The spreading process of Ehrlichia canis in macrophages is dependent on actin cytoskeleton, calcium and iron influx and lysosomal evasion.

Ehrlichia canis is an obligate intracellular microorganism and the etiologic agent of canine monocytic ehrlichiosis. The invasion process has already been described for some bacteria in this genus, such as E. muris and E. chaffeensis, and consists of four stages: adhesion, internalisation, intracellular proliferation and intercellular spreading. However, little is known about the spreading process of E. canis. The aim of this study was to analyse the role of the actin cytoskeleton, calcium, iron and lysosomes from the host cell in the spreading of E. canis in dog macrophages in vitro.
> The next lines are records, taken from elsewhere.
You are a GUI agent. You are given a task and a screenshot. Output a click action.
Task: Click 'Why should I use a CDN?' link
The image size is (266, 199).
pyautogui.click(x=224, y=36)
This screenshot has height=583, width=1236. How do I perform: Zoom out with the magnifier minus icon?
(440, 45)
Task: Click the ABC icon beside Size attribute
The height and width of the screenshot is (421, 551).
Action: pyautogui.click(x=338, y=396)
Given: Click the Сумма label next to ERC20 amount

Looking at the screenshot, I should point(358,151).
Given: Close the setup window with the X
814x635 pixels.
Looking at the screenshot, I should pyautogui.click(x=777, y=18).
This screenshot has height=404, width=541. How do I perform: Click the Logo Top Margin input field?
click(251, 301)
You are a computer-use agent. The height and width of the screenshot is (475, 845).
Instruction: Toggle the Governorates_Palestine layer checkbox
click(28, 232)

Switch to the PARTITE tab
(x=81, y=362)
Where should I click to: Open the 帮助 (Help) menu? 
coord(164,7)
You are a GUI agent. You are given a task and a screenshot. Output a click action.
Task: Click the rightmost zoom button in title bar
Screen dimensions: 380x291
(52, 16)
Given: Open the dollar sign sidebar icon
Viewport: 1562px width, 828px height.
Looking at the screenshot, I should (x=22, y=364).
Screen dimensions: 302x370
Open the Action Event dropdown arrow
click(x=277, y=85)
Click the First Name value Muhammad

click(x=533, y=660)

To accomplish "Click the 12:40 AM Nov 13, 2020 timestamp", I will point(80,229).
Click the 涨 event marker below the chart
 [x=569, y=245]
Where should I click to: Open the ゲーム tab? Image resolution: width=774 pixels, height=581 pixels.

Different inhibitory drugs were used: cytochalasin D (actin polymerisation inhibitor), verapamil (calcium channel blocker) and deferoxamine (iron chelator). Our results showed a decrease in the number of bacteria in infected cells treated with all drugs when compared to controls. Lysosomes in infected cells were cytochemically labelled with acid phosphatase to allow the visualisation of phagosome-lysosome fusion and were further analysed by transmission electron microscopy. Phagosome-lysosome fusion was rarely observed in vacuoles containing viable E. canis. These data suggest that the spreading process of E. canis in vitro is dependent on cellular components analysed and lysosomal evasion.